Jingle Bells, Batman Smells, Structural Racism is a Bitch

A couple of weeks ago Jackson asked about the nutcracker that sits on top of the mantel. I explained that it was a decorative one, not a real one. He asked if we could get a real one and I said yes. So I ordered a real nut cracker from the internets and bought a bag of assorted nuts for him to try his hand at and we had everything ready to go yesterday morning. So while Jackson was finishing up the dishes after breakfast, I grabbed a bowl and went back to the table with the nutcrackers in hand. Jerimiah was sitting there watching as I opened the bag of nuts and poured them in. They were the assorted kind with pecans, walnuts, hazelnuts, almonds, and Brazilian nuts.

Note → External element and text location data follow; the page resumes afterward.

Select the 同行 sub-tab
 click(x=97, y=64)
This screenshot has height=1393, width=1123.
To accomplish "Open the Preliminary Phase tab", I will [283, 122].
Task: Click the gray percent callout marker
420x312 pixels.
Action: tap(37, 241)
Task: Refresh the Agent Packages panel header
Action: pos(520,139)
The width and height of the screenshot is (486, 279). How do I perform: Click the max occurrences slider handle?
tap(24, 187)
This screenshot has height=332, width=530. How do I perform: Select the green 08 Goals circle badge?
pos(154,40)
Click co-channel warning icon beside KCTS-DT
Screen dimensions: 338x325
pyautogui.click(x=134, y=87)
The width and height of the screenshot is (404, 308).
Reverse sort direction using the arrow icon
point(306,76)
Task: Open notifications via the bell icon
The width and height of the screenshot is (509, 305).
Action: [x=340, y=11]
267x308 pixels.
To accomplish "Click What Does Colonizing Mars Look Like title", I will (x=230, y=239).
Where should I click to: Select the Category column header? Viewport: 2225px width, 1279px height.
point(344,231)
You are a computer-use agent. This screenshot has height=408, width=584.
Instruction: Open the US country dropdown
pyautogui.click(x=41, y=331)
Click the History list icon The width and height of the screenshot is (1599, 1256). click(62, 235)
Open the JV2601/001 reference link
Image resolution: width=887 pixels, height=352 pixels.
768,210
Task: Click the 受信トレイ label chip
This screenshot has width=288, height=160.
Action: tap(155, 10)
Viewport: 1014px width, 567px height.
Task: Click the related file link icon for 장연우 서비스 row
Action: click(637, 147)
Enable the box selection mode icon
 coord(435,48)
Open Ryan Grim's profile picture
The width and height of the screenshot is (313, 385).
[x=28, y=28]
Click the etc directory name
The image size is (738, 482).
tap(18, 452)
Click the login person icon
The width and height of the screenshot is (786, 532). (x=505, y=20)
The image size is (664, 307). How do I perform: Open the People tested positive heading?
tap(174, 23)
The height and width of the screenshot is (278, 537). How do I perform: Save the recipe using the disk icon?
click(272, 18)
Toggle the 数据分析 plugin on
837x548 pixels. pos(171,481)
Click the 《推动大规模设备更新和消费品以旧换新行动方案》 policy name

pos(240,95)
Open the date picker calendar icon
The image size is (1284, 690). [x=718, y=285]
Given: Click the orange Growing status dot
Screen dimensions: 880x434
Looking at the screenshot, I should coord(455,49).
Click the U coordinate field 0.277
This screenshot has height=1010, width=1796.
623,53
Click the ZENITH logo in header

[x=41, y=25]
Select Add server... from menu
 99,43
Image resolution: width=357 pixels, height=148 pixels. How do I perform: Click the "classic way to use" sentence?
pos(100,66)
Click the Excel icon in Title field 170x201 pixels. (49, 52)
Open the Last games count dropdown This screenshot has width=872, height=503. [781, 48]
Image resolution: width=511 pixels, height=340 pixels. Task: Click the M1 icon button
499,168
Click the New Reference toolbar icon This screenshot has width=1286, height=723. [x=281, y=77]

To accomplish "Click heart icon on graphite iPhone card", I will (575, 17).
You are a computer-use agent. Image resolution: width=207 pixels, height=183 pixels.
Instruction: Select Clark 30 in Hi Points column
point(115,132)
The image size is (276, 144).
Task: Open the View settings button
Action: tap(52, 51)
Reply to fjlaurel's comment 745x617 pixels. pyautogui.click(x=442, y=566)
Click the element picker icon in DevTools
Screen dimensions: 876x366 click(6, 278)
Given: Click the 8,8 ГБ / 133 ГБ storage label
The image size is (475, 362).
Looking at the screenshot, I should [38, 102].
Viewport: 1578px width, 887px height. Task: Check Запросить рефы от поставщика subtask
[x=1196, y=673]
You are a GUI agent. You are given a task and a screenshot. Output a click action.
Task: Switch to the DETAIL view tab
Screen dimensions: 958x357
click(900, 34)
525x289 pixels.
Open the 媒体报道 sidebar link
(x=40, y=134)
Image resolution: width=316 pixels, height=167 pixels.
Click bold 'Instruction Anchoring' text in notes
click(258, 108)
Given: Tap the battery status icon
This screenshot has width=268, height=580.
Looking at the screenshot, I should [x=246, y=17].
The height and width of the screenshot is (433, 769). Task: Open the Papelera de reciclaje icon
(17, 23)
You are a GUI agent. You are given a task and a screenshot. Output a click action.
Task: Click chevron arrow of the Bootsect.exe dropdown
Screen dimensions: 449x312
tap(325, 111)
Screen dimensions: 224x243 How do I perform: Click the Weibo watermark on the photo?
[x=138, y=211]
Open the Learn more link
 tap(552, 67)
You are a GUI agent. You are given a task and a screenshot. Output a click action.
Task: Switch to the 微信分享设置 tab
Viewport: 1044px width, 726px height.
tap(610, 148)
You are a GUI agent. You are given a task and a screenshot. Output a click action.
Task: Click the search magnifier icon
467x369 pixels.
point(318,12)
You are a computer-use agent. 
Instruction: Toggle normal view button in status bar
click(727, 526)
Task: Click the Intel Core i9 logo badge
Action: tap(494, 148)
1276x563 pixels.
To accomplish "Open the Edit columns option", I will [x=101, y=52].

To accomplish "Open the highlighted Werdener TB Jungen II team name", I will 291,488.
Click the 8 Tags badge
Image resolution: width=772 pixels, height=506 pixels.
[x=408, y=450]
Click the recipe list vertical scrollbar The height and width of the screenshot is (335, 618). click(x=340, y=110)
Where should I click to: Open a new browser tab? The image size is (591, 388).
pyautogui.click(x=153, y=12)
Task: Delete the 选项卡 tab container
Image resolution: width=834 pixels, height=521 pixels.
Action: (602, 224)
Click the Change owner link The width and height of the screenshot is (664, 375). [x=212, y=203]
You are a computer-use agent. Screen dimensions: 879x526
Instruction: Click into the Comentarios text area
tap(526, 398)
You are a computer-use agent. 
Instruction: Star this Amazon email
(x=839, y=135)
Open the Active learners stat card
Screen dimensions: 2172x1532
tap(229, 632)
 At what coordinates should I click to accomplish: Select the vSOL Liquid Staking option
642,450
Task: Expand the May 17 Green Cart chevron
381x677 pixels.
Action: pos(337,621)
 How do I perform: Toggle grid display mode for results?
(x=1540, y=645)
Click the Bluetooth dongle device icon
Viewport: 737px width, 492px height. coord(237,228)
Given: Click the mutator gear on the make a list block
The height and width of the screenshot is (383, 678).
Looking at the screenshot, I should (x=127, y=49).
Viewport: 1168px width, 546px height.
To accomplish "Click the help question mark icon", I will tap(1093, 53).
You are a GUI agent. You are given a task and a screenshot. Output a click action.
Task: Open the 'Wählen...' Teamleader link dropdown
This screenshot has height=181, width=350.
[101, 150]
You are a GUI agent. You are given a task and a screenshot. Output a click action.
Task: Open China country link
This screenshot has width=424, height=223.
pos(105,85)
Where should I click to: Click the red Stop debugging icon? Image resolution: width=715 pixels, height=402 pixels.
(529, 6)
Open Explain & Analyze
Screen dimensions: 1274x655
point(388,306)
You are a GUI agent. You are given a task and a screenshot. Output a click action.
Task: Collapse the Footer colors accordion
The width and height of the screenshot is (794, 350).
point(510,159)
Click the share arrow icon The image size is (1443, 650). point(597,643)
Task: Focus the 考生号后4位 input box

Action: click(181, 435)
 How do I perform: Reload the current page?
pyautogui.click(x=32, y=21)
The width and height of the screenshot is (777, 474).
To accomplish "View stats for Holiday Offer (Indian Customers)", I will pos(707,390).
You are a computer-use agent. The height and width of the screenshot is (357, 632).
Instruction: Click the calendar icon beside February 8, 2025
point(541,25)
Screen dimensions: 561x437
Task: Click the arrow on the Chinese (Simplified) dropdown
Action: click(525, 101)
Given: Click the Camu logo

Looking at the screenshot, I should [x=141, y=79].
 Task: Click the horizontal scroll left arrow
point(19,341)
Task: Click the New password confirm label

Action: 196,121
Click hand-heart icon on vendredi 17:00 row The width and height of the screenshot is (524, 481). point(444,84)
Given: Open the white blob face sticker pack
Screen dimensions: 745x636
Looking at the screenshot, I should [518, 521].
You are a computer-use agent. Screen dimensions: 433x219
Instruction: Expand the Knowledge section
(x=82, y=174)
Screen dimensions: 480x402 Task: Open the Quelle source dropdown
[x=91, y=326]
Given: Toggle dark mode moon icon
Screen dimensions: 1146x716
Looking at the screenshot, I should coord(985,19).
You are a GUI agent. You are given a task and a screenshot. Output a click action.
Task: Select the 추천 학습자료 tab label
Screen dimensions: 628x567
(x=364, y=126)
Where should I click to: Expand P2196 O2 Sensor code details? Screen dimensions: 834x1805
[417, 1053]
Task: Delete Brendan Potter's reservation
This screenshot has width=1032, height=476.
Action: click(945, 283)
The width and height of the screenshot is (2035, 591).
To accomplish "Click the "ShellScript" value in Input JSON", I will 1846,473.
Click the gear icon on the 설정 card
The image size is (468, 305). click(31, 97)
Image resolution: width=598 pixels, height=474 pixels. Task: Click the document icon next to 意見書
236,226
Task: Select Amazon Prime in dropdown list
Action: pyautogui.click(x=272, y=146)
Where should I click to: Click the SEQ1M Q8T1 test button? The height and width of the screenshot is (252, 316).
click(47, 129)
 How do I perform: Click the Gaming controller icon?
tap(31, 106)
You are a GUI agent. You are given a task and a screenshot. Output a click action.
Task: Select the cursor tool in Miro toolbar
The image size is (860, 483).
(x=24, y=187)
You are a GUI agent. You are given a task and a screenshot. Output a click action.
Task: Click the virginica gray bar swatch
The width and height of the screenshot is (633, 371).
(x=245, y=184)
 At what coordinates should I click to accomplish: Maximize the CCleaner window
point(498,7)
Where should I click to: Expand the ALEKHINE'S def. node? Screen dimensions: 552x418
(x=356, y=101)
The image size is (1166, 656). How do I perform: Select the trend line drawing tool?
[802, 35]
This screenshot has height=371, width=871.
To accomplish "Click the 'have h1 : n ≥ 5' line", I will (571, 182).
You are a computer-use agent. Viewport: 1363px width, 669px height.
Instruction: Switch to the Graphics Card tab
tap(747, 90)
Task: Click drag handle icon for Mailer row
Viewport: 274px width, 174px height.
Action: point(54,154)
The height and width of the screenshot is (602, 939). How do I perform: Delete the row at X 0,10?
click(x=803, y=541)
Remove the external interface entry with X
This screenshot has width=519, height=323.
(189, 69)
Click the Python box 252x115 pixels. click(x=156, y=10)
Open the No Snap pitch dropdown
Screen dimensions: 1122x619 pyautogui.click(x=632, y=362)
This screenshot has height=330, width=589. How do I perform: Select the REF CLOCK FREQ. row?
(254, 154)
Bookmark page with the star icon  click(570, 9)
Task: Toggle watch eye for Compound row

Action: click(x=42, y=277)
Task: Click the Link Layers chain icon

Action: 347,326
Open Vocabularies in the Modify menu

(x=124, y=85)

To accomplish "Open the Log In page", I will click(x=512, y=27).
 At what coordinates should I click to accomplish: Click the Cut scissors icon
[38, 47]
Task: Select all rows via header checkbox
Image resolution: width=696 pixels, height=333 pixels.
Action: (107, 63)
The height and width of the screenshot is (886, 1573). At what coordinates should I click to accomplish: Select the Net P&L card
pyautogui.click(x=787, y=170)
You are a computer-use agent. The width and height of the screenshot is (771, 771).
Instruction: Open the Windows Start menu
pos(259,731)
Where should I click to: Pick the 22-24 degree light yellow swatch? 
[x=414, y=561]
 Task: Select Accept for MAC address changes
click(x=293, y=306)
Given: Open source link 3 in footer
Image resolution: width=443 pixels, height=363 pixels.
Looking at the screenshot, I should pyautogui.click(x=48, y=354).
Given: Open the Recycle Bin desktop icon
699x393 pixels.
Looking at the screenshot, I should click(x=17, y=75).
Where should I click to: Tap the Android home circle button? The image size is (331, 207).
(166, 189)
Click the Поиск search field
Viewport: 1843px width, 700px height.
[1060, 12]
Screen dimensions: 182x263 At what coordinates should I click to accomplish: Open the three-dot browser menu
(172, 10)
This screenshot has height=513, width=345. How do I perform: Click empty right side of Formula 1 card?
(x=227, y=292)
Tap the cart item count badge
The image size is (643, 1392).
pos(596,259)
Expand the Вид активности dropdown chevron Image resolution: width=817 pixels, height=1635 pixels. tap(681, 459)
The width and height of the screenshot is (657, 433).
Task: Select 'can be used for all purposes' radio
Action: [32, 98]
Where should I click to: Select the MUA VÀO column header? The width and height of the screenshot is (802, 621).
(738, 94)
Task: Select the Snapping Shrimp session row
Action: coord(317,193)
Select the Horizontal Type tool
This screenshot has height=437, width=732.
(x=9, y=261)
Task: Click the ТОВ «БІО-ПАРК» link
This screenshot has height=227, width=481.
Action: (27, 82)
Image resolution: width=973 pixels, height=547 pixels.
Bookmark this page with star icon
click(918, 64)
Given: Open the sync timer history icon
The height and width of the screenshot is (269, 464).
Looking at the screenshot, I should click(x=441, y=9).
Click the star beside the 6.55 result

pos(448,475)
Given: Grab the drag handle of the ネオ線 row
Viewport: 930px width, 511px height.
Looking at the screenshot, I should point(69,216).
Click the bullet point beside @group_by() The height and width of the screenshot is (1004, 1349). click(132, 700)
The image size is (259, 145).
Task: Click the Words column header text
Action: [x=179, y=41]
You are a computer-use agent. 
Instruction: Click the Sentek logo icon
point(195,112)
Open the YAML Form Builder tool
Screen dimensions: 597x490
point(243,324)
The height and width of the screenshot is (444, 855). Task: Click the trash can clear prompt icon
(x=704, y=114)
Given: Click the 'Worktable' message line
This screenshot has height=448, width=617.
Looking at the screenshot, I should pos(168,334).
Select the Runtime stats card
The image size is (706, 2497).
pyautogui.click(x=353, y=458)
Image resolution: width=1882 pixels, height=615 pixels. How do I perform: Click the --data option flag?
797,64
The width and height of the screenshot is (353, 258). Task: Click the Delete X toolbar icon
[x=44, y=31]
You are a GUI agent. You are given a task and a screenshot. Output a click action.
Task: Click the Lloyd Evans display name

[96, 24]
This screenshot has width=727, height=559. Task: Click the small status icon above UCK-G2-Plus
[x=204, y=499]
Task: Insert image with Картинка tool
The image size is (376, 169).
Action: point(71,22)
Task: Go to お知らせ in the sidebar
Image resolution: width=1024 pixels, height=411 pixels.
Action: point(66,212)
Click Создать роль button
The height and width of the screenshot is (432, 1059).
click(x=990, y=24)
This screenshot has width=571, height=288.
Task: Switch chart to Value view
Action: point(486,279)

The kind we both remembered from our childhoods back in the Midwest.

I pulled a walnut out first and cracked it open. Jerimiah said that was his favorite kind, so I used the pick to dig the rest out for him. Then came the almond, then the hazelnut. Then I pulled out the Brazilian nut and I stopped, my hand holding it up in the air when I had a memory blaze across my mind. Jerimiah had the exact same memory I had, even though we lived in two separate places, hundreds of miles away from each other. We looked at the nut, then at each other. We weren’t sure what to say, so Jerimiah spoke first.

“Talk about overt racism,” he said, and I nodded.

The memory that Jerimiah and I share from our separate childhoods is horrific. I’m full of shame just writing about it today, but certainly we are not the only ones who were forced to hear this as children and certainly we can’t shy away from the facts of this here country and the way white people are. The nickname passed down from generation to generation for this particular nut is a “N-word Toe.”

That’s how I knew the nut growing up and I had completely forgotten about that particular part of my childhood Christmases, then there it was, quite suddenly in front of me once again. Jerimiah told me his grandparents called it that. I told him my mother called it that, and so did all her friends. My mother was born in 1944. She was 13 years old before she saw anyone who was not white, only heard about people of color in terms not so polite. The N-word was used regularly during her childhood, on the tobacco farms my grandfather tended and in the rural schools she attended in Platte County, Missouri.

This was a normal way of life, but why this particular nut was nicknamed that I do not know. I refuse to know, actually. I refuse to Google it, give it any validation. I have suspicions of course, but we will leave them where they lie. All I know is a pit came up in my stomach when I saw that nut again after all these years and I didn’t know what to do. Neither did Jerimiah, so we did what we thought was right. We explained all of it to Jackson.

Jackson sat and listened intently, but when we shared the nickname his jaw dropped. I wasn’t sure how to take that. First I thought how good it is that he’s astounded to hear such nonsense, then I wondered if I am shielding him too much from the way structural racism, including covert and over racism, works. I wondered whether we need to do a deep dive into how just 20 years ago this was the way of the world, and explain in some parts of the country, in some small towns, in some homes, homes of family members we know and love, this is still the way of the world. I was at a crossroads and I guess I still am.

I’m not incredibly sure why I’m sharing this today. I could have kept this a secret. I think, however, that shameful secrets can bog you down. And I know, like with most of my writing, that I hope to evoke some kind of social change by sharing. But that’s at the macro level I suppose. Quite specifically, most days I feel a large responsibility toward others. Toward validating the lives of people who carry shame from their families and their childhoods and who are still working and learning to get things right, as well as toward the people who are oppressed and hurt by people like me. That’s a tall order, I know. But one I will keep plugging at for the rest of my life.

M.

2 thoughts on “Jingle Bells, Batman Smells, Structural Racism is a Bitch

  1. I never heard of Brazil nuts referred to as “nigger toes” growing up (it’s ugly but I’m just going to say it). I first heard them referred to that way on a kind of funny episode of Louie. I have some stories like that too though. There was this song my mom always used to sing to me that went, “In the evening, radda doo da, by the moonlight radda doo da, you can hear those doggies singing, radda doo da.” Years later she told me she had changed the words from “darkies” to “doggies.” She also told me “Eenie meenie minie moe, catch a tiger by the toe” used to be “catch a nigger by the toe.” It’s ugly but you’re doing the right thing. We can’t ignore it. We can’t act like it wasn’t there, or that it isn’t still there. At least most people don’t call Brazil nuts that anymore. Progress in the right direction.